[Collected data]
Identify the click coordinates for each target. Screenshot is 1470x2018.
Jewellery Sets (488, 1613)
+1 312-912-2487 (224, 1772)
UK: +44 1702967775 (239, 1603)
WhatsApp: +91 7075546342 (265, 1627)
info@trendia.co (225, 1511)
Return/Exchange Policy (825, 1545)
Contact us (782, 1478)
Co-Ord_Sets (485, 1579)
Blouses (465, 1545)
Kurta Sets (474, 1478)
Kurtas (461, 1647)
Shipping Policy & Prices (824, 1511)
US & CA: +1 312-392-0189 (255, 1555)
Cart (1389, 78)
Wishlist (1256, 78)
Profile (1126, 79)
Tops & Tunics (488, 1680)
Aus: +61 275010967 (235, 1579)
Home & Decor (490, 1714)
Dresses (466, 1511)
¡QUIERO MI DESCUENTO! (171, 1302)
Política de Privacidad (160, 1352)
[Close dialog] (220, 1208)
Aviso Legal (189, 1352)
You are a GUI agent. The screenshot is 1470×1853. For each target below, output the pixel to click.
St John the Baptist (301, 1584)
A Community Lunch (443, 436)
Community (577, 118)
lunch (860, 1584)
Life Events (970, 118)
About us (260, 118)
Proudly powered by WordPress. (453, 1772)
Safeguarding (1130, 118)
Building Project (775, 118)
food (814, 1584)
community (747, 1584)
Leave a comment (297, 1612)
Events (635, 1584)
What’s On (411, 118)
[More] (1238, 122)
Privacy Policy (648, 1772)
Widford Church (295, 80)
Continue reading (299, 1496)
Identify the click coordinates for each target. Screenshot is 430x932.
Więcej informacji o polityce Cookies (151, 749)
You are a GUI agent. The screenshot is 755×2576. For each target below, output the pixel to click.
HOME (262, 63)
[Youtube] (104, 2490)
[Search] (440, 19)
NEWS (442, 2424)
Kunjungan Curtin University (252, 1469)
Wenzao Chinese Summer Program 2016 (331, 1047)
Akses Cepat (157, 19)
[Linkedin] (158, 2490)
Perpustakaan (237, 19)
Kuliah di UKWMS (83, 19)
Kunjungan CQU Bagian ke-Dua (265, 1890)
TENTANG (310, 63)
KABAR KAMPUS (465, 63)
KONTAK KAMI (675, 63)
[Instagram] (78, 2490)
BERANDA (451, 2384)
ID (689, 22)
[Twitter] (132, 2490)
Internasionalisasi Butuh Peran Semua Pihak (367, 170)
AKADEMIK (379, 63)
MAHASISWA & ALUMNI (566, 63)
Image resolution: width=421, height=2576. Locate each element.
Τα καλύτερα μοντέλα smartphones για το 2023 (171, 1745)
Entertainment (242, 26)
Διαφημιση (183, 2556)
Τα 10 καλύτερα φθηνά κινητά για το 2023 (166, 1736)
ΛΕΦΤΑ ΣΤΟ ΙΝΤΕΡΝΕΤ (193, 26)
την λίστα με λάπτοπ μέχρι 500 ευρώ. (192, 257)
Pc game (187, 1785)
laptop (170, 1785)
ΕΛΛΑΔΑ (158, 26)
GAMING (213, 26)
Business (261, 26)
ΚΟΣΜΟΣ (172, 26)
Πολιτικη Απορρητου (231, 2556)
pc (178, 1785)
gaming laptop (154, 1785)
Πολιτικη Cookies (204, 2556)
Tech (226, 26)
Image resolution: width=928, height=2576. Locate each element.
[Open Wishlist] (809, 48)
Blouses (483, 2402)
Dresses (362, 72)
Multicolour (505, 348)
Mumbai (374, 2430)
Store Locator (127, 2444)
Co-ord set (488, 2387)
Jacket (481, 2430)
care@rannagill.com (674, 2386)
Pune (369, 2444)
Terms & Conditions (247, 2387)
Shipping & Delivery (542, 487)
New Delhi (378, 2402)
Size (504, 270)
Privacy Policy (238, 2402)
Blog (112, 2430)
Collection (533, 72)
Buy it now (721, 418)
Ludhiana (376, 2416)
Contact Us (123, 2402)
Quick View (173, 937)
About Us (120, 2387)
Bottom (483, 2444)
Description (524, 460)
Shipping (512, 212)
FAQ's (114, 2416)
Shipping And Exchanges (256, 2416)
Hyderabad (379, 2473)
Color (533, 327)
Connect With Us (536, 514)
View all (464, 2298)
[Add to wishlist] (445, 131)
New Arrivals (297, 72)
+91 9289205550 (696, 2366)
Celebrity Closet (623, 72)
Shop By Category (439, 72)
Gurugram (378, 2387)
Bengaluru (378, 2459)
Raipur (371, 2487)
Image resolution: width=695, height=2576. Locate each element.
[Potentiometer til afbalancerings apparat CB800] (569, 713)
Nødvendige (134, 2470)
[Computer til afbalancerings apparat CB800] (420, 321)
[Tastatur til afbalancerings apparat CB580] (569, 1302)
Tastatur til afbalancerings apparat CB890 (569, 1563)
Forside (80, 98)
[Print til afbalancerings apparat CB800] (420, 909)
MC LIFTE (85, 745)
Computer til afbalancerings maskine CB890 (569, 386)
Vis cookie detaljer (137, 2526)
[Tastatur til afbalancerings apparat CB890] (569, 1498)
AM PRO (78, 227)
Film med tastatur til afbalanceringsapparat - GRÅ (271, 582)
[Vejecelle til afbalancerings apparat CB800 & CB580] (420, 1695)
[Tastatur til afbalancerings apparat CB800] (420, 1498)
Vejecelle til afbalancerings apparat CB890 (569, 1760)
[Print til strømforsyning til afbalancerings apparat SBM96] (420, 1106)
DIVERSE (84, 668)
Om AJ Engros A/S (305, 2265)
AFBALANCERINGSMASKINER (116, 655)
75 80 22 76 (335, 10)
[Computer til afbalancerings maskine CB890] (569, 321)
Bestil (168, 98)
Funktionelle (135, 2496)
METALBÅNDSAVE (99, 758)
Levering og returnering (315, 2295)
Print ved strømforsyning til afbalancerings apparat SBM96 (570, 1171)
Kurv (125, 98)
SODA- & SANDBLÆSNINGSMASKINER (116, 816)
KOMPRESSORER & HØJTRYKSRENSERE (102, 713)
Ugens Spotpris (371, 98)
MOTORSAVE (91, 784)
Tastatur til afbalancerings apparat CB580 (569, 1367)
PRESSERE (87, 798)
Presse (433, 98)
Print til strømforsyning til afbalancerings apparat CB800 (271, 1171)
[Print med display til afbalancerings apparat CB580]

(Task brief):
Copy all records verbatim.

(Output of the task):
Identify the click coordinates for each target. Screenshot is 1470x2018.
Jewellery Sets (488, 1613)
+1 312-912-2487 (224, 1772)
UK: +44 1702967775 (239, 1603)
WhatsApp: +91 7075546342 (265, 1627)
info@trendia.co (225, 1511)
Return/Exchange Policy (825, 1545)
Contact us (782, 1478)
Co-Ord_Sets (485, 1579)
Blouses (465, 1545)
Kurta Sets (474, 1478)
Kurtas (461, 1647)
Shipping Policy & Prices (824, 1511)
US & CA: +1 312-392-0189 (255, 1555)
Cart (1389, 78)
Wishlist (1256, 78)
Profile (1126, 79)
Tops & Tunics (488, 1680)
Aus: +61 275010967 (235, 1579)
Home & Decor (490, 1714)
Dresses (466, 1511)
¡QUIERO MI DESCUENTO! (171, 1302)
Política de Privacidad (160, 1352)
[Close dialog] (220, 1208)
Aviso Legal (189, 1352)
You are a GUI agent. The screenshot is 1470×1853. For each target below, output the pixel to click.
St John the Baptist (301, 1584)
A Community Lunch (443, 436)
Community (577, 118)
lunch (860, 1584)
Life Events (970, 118)
About us (260, 118)
Proudly powered by WordPress. (453, 1772)
Safeguarding (1130, 118)
Building Project (775, 118)
food (814, 1584)
community (747, 1584)
Leave a comment (297, 1612)
Events (635, 1584)
What’s On (411, 118)
[More] (1238, 122)
Privacy Policy (648, 1772)
Widford Church (295, 80)
Continue reading (299, 1496)
Identify the click coordinates for each target. Screenshot is 430x932.
Więcej informacji o polityce Cookies (151, 749)
You are a GUI agent. The screenshot is 755×2576. For each target below, output the pixel to click.
HOME (262, 63)
[Youtube] (104, 2490)
[Search] (440, 19)
NEWS (442, 2424)
Kunjungan Curtin University (252, 1469)
Wenzao Chinese Summer Program 2016 (331, 1047)
Akses Cepat (157, 19)
[Linkedin] (158, 2490)
Perpustakaan (237, 19)
Kuliah di UKWMS (83, 19)
Kunjungan CQU Bagian ke-Dua (265, 1890)
TENTANG (310, 63)
KABAR KAMPUS (465, 63)
KONTAK KAMI (675, 63)
[Instagram] (78, 2490)
BERANDA (451, 2384)
ID (689, 22)
[Twitter] (132, 2490)
Internasionalisasi Butuh Peran Semua Pihak (367, 170)
AKADEMIK (379, 63)
MAHASISWA & ALUMNI (566, 63)
Image resolution: width=421, height=2576. Locate each element.
Τα καλύτερα μοντέλα smartphones για το 2023 (171, 1745)
Entertainment (242, 26)
Διαφημιση (183, 2556)
Τα 10 καλύτερα φθηνά κινητά για το 2023 (166, 1736)
ΛΕΦΤΑ ΣΤΟ ΙΝΤΕΡΝΕΤ (193, 26)
την λίστα με λάπτοπ μέχρι 500 ευρώ. (192, 257)
Pc game (187, 1785)
laptop (170, 1785)
ΕΛΛΑΔΑ (158, 26)
GAMING (213, 26)
Business (261, 26)
ΚΟΣΜΟΣ (172, 26)
Πολιτικη Απορρητου (231, 2556)
pc (178, 1785)
gaming laptop (154, 1785)
Πολιτικη Cookies (204, 2556)
Tech (226, 26)
Image resolution: width=928, height=2576. Locate each element.
[Open Wishlist] (809, 48)
Blouses (483, 2402)
Dresses (362, 72)
Multicolour (505, 348)
Mumbai (374, 2430)
Store Locator (127, 2444)
Co-ord set (488, 2387)
Jacket (481, 2430)
care@rannagill.com (674, 2386)
Pune (369, 2444)
Terms & Conditions (247, 2387)
Shipping & Delivery (542, 487)
New Delhi (378, 2402)
Size (504, 270)
Privacy Policy (238, 2402)
Blog (112, 2430)
Collection (533, 72)
Buy it now (721, 418)
Ludhiana (376, 2416)
Contact Us (123, 2402)
Quick View (173, 937)
About Us (120, 2387)
Bottom (483, 2444)
Description (524, 460)
Shipping (512, 212)
FAQ's (114, 2416)
Shipping And Exchanges (256, 2416)
Hyderabad (379, 2473)
Color (533, 327)
Connect With Us (536, 514)
View all (464, 2298)
[Add to wishlist] (445, 131)
New Arrivals (297, 72)
+91 9289205550 (696, 2366)
Celebrity Closet (623, 72)
Shop By Category (439, 72)
Gurugram (378, 2387)
Bengaluru (378, 2459)
Raipur (371, 2487)
Image resolution: width=695, height=2576. Locate each element.
[Potentiometer til afbalancerings apparat CB800] (569, 713)
Nødvendige (134, 2470)
[Computer til afbalancerings apparat CB800] (420, 321)
[Tastatur til afbalancerings apparat CB580] (569, 1302)
Tastatur til afbalancerings apparat CB890 (569, 1563)
Forside (80, 98)
[Print til afbalancerings apparat CB800] (420, 909)
MC LIFTE (85, 745)
Computer til afbalancerings maskine CB890 (569, 386)
Vis cookie detaljer (137, 2526)
[Tastatur til afbalancerings apparat CB890] (569, 1498)
AM PRO (78, 227)
Film med tastatur til afbalanceringsapparat - GRÅ (271, 582)
[Vejecelle til afbalancerings apparat CB800 & CB580] (420, 1695)
[Tastatur til afbalancerings apparat CB800] (420, 1498)
Vejecelle til afbalancerings apparat CB890 (569, 1760)
[Print til strømforsyning til afbalancerings apparat SBM96] (420, 1106)
DIVERSE (84, 668)
Om AJ Engros A/S (305, 2265)
AFBALANCERINGSMASKINER (116, 655)
75 80 22 76 (335, 10)
[Computer til afbalancerings maskine CB890] (569, 321)
Bestil (168, 98)
Funktionelle (135, 2496)
METALBÅNDSAVE (99, 758)
Levering og returnering (315, 2295)
Print ved strømforsyning til afbalancerings apparat SBM96 (570, 1171)
Kurv (125, 98)
SODA- & SANDBLÆSNINGSMASKINER (116, 816)
KOMPRESSORER & HØJTRYKSRENSERE (102, 713)
Ugens Spotpris (371, 98)
MOTORSAVE (91, 784)
Tastatur til afbalancerings apparat CB580 (569, 1367)
PRESSERE (87, 798)
Presse (433, 98)
Print til strømforsyning til afbalancerings apparat CB800 (271, 1171)
[Print med display til afbalancerings apparat CB580]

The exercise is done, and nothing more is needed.